PROBLEM DETAILS =
Restate verbatim the span of lines below between the line with "Select the 35 y-axis price label" and the line with "Click the Refresh", including those two lines, and only that span.

EXTRACTED RECORDS =

════

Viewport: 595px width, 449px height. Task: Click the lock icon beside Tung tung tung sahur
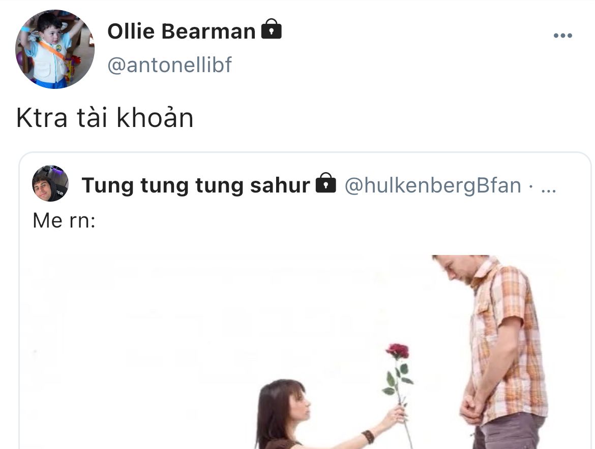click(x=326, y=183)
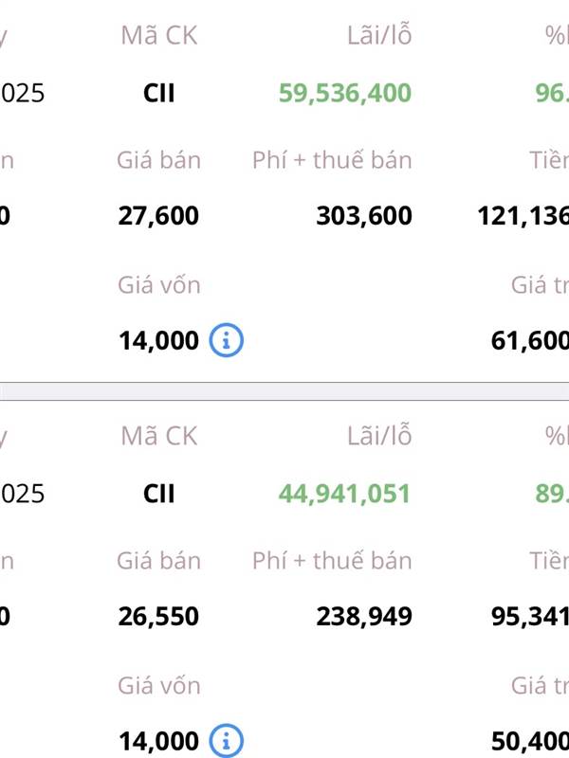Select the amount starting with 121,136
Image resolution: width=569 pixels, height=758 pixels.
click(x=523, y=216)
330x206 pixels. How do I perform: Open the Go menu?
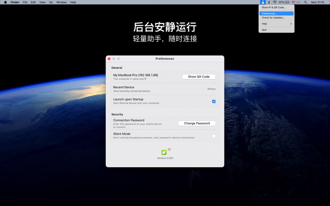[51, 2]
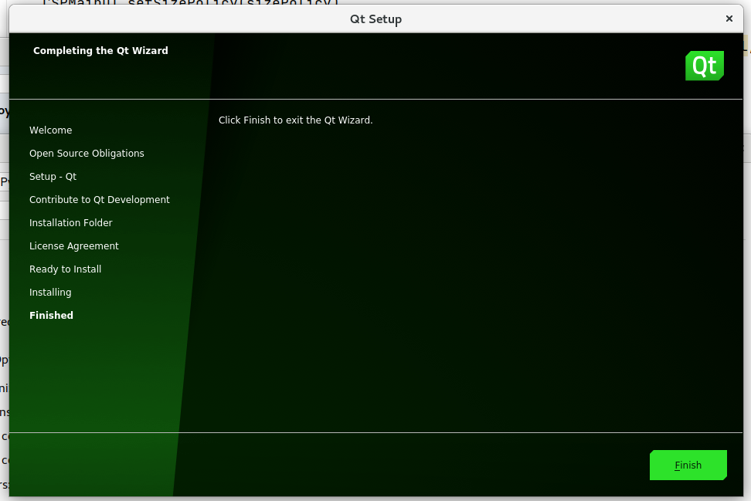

════

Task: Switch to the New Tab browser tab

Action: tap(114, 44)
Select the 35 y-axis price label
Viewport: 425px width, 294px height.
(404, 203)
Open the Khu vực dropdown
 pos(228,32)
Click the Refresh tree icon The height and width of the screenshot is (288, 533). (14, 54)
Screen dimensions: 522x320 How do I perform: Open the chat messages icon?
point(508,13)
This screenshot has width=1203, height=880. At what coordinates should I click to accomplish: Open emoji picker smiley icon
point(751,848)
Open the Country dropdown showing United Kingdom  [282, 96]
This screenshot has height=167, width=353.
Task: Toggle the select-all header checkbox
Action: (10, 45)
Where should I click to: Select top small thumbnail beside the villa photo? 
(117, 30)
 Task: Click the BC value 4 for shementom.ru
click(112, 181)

════

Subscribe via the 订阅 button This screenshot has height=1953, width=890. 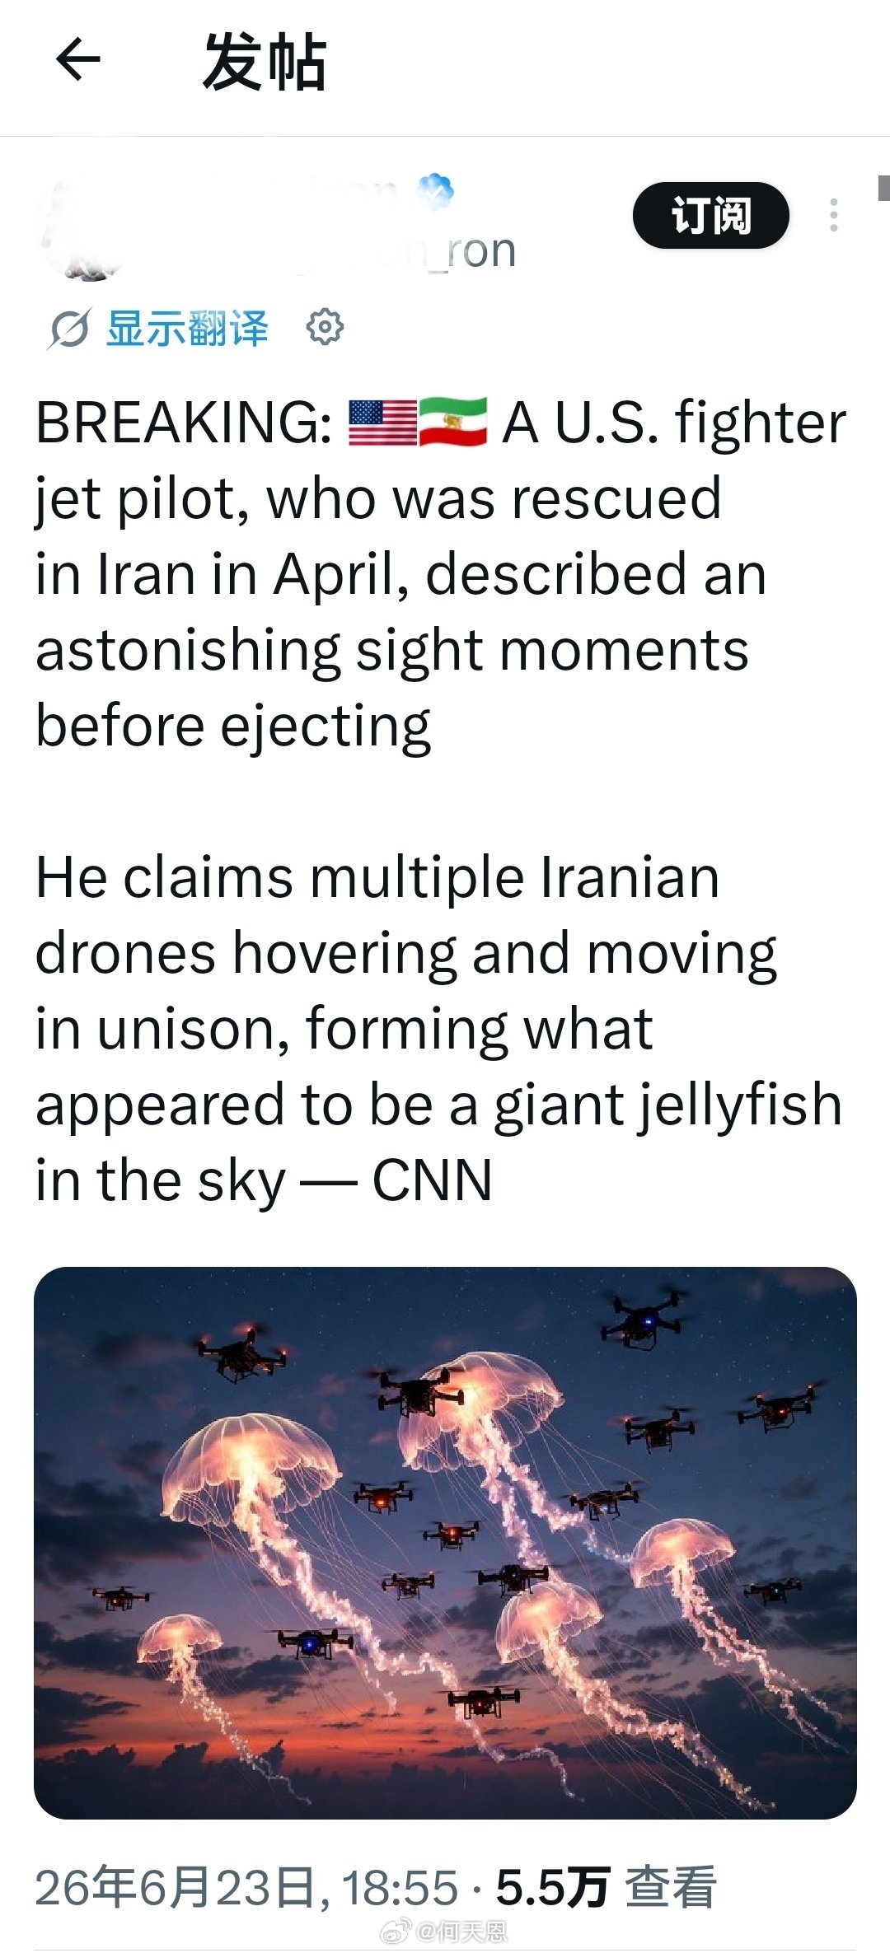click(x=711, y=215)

════

SOLUTION =
Select the 35 y-axis price label
Viewport: 425px width, 294px height.
(404, 203)
Open the Khu vực dropdown
 pos(228,32)
Click the Refresh tree icon The height and width of the screenshot is (288, 533). (14, 54)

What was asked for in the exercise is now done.